Cannabinoid Hyperemesis Syndrome With Pneumothorax and Pneumomediastinum
An 18-year-old boy presented to the emergency department (ED) with sudden-onset nausea, retrosternal chest pain, and vomiting that had been occurring more than 10 times a day for the last 4 days. The night before the onset of symptoms, he had smoked 8 blunts (hollowed out cigars filled with marijuana), had taken half a tablet of ecstasy (3,4-methylenedioxy-N-methylamphetamine, or MDMA), and had drunk a cup of vodka. The next morning, he developed a sore throat followed by nausea and vomiting. He admitted to the use of 15 to 20 marijuana blunts per day for the last 4 years with occasional use of alcohol and ecstasy.
Physical examination findings were unremarkable except for mild epigastric tenderness. Urinalysis was positive for cannabinoids. Results of a serum electrolyte panel showed a potassium level of 3 mEq/L and a bicarbonate level of 27 mEq/L. Results of chest radiography and computed tomography showed a small left apical pneumothorax (A) and pneumomediastinum extending from the base of neck to the distal esophagus and laterally into the left axilla (B). Esophagography results were unremarkable.
After symptomatic management with intravenous fluids and antiemetics, the patient improved and was discharged after 3 days. With complete abstinence from marijuana, he remained asymptomatic for the next 3 months. Thereafter, he began using marijuana again; he presented to the ED with 3 days of cyclical vomiting, which was managed conservatively. A year and a half has passed since then, and the patient has remained asymptomatic.

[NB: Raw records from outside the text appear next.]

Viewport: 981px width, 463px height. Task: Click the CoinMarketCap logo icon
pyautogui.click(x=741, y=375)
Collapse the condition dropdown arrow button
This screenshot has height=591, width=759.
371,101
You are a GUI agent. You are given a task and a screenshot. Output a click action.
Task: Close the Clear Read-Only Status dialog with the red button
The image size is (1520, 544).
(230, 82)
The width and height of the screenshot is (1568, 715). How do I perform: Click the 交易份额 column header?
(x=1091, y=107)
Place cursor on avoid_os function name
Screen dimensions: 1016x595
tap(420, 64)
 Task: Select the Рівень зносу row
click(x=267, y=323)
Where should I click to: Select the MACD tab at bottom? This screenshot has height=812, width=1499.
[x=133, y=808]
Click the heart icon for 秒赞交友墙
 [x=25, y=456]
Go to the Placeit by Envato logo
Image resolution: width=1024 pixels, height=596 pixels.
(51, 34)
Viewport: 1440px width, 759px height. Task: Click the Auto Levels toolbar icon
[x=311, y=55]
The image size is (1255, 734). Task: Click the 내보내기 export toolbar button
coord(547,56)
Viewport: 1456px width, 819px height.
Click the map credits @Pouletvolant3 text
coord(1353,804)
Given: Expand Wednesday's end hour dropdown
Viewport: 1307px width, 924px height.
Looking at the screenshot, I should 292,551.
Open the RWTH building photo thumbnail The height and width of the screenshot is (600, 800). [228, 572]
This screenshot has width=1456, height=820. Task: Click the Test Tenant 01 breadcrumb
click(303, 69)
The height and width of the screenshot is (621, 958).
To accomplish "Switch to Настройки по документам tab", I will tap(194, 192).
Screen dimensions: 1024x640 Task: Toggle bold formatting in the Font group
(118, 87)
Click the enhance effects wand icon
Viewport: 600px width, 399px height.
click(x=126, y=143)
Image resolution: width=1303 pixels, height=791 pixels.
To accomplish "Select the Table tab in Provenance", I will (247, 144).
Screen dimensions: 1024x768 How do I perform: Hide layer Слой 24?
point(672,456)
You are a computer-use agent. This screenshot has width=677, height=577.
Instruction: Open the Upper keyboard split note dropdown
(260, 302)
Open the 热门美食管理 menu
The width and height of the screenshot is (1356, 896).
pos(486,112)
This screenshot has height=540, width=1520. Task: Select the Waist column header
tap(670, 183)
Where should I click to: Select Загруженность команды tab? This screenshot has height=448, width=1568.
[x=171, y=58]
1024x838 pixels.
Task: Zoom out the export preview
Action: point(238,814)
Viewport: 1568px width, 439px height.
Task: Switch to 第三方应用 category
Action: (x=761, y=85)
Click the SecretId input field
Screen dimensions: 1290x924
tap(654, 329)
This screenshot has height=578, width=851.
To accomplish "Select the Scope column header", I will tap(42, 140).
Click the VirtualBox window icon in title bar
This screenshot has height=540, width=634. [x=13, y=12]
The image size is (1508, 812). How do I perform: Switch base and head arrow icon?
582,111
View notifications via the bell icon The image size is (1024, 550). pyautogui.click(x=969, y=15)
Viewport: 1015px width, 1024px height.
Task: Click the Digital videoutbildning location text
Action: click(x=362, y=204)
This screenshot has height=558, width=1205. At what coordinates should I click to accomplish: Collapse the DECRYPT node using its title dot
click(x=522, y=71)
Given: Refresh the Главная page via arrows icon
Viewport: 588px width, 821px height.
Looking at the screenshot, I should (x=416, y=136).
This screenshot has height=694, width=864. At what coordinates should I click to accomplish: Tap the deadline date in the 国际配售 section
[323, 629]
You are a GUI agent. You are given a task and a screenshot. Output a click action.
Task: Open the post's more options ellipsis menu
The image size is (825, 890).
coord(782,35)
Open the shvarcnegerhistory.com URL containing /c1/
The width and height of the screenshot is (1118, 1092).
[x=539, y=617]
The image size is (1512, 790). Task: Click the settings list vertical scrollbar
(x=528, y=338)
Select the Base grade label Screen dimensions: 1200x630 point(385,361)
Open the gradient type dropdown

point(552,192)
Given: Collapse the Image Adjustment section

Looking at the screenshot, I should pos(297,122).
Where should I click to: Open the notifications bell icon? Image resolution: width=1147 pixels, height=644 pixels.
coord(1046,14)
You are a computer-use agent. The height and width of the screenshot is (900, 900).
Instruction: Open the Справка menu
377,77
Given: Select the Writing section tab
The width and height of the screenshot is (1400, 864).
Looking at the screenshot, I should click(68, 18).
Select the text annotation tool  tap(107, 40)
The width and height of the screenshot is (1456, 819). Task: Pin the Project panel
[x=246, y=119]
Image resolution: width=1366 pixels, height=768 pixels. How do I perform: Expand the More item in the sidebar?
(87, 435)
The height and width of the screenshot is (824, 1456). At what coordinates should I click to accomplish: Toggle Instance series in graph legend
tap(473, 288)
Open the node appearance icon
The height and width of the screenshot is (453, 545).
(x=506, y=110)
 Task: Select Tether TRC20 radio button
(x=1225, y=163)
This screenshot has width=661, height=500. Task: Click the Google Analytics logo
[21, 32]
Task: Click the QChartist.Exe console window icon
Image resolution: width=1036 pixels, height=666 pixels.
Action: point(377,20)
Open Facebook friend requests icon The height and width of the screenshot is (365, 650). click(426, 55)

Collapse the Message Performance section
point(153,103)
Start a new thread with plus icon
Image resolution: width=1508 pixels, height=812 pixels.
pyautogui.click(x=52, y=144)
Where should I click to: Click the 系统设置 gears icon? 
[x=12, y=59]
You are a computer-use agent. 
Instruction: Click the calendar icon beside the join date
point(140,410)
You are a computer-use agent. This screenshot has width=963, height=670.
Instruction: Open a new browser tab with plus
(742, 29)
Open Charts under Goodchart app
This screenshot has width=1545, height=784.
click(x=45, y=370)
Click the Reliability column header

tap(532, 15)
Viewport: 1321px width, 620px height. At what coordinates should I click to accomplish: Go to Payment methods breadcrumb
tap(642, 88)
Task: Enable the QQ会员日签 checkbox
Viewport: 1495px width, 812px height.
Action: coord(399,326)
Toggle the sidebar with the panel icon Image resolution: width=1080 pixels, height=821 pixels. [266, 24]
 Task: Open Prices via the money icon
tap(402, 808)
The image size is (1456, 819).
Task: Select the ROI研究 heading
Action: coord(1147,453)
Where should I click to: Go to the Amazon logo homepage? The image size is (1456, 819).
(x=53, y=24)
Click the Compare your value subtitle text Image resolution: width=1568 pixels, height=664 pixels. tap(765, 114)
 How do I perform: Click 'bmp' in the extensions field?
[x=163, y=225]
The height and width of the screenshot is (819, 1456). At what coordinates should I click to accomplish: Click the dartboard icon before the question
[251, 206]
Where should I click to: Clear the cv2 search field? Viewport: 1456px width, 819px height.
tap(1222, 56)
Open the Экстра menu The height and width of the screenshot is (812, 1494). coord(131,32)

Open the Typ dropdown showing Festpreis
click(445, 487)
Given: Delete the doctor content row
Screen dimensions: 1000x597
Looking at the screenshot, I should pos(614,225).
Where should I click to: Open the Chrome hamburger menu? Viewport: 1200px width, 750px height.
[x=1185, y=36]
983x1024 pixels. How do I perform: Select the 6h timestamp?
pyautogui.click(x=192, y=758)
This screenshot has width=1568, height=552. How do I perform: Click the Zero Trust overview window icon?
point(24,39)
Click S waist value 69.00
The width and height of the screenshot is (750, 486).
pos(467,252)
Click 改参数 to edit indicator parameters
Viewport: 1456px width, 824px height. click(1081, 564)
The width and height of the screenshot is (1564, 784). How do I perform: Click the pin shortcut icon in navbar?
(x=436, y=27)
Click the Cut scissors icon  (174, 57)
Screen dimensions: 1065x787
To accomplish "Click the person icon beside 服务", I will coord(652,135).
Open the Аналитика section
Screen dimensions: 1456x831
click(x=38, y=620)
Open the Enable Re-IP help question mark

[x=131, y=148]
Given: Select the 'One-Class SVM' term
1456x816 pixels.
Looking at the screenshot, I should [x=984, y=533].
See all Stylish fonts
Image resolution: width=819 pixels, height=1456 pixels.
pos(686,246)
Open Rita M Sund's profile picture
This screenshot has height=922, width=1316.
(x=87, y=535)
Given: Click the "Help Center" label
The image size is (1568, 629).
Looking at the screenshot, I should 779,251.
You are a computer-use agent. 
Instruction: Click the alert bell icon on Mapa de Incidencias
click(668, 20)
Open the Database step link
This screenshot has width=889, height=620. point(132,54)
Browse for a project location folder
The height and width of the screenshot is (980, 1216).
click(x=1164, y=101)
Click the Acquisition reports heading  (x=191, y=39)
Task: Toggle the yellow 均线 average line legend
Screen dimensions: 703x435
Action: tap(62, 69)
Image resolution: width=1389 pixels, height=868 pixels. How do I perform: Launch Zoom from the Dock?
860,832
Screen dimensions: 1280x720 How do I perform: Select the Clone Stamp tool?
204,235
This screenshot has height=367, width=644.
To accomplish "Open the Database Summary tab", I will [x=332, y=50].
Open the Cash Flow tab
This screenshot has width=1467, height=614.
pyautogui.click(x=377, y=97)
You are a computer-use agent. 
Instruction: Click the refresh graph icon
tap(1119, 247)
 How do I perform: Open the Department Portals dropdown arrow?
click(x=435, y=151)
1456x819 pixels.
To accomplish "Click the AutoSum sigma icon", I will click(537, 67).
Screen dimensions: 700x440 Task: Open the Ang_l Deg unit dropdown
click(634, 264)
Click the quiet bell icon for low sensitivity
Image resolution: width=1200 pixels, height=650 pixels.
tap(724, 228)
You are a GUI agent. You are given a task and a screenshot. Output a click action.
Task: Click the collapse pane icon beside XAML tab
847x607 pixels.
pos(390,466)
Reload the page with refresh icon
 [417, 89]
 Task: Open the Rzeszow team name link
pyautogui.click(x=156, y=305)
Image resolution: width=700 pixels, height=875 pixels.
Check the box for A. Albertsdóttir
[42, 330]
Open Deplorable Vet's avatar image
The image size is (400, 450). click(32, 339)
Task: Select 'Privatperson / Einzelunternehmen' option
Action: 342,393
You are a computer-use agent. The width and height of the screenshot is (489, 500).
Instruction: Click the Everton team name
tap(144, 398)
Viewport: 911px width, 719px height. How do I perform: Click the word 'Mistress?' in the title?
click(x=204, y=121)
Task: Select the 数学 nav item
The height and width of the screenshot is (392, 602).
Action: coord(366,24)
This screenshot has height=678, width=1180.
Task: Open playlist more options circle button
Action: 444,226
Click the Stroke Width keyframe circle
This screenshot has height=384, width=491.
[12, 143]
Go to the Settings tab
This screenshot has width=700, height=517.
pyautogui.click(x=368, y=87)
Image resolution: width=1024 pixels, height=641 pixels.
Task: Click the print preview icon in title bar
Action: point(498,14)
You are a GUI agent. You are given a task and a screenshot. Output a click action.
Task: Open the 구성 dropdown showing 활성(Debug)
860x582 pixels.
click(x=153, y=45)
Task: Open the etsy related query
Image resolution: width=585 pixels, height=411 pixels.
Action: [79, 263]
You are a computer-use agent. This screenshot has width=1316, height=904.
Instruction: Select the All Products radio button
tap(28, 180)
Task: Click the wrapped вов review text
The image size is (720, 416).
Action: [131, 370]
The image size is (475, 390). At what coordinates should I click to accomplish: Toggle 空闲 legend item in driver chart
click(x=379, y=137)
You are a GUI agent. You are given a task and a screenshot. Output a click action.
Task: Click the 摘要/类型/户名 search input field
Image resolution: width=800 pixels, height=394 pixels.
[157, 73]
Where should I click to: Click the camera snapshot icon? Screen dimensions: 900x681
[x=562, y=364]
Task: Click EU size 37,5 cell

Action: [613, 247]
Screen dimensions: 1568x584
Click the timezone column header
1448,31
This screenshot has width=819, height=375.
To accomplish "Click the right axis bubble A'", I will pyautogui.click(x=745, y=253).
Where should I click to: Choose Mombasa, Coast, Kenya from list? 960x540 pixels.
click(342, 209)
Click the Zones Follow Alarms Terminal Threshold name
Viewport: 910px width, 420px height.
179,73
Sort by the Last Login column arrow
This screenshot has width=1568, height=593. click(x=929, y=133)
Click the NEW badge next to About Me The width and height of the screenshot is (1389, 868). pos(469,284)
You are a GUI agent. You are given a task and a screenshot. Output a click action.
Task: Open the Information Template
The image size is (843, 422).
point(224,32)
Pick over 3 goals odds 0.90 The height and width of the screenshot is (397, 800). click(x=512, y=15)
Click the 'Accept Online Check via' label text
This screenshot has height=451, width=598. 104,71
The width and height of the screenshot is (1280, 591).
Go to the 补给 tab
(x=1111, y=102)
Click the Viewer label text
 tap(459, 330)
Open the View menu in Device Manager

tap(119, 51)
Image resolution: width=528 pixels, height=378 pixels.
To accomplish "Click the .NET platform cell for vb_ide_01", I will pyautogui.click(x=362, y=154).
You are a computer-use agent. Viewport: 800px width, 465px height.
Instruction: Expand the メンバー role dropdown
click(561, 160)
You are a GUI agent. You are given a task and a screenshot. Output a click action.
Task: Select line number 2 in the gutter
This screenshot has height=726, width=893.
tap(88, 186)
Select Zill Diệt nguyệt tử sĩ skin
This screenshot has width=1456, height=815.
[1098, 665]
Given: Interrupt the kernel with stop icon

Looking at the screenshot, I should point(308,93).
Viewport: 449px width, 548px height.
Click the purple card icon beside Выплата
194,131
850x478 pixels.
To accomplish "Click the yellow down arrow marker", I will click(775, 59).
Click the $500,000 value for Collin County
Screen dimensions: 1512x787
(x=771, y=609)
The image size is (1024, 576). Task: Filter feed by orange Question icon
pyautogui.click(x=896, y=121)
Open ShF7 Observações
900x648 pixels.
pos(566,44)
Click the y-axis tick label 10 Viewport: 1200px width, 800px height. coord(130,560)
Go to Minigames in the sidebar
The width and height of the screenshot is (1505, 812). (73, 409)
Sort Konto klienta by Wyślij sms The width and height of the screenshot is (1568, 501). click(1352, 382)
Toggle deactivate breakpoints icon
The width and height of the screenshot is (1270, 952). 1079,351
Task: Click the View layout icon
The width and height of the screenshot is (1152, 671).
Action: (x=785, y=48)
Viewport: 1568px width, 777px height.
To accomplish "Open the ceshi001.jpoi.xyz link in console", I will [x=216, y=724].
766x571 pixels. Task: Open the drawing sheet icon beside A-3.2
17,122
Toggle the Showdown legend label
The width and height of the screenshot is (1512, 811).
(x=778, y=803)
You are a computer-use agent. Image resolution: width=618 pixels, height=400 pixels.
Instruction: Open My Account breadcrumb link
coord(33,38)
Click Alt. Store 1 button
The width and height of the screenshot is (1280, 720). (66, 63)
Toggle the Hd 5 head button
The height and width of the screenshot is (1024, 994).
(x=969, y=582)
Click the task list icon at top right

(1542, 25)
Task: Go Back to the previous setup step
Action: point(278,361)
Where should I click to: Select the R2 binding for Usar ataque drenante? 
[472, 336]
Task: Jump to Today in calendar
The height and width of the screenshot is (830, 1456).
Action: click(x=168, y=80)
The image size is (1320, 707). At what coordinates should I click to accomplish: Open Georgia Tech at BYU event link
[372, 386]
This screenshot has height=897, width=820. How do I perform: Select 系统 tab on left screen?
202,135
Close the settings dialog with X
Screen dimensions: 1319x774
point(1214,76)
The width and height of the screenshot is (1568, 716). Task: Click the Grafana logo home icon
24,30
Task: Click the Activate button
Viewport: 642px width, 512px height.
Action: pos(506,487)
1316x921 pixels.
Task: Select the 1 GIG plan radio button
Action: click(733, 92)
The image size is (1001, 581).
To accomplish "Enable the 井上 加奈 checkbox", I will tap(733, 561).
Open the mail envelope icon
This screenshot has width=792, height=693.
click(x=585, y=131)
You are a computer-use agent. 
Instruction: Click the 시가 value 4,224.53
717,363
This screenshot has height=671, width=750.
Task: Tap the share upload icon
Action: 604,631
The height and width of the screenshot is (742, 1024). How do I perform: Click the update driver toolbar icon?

To our knowledge, this is the first reported case of cannabinoid hyperemesis syndrome (CHS) with pneumothorax and pneumomediastinum. Traditionally, cannabinoids have been used for their antiemetic properties, which are mediated by the cannabinoid receptor CB1 and can get downregulated with chronic use.1 The stimulation of CB1 receptors in the gastrointestinal mucosa can suppress gastric emptying in a dose-dependent manner,2 which may contribute to the pain and vomiting seen in CHS.
Our patient’s pneumothorax and pneumomediastinum may have resulted from the rupture of a subpleural bulla caused by forceful vomiting.
1.Darmani NA, Crim JL. Delta-9-tetrahydrocannabinol differentially suppresses emesis versus enhanced locomotor activity produced by chemically diverse dopamine D2/D3 receptor agonists in the least shrew (Cryptotis parva). Pharmacol Biochem Behav. 2005;80(1):35-44.
2.McCallum RW, Soykan I, Sridhar KR, Ricci DA, Lange RC, Plankey MW. Delta-9-tetrahydrocannabinol delays the gastric emptying of solid food in humans: a double-blind, randomized study. Aliment Pharmacol Ther. 1999;13(1):77-80.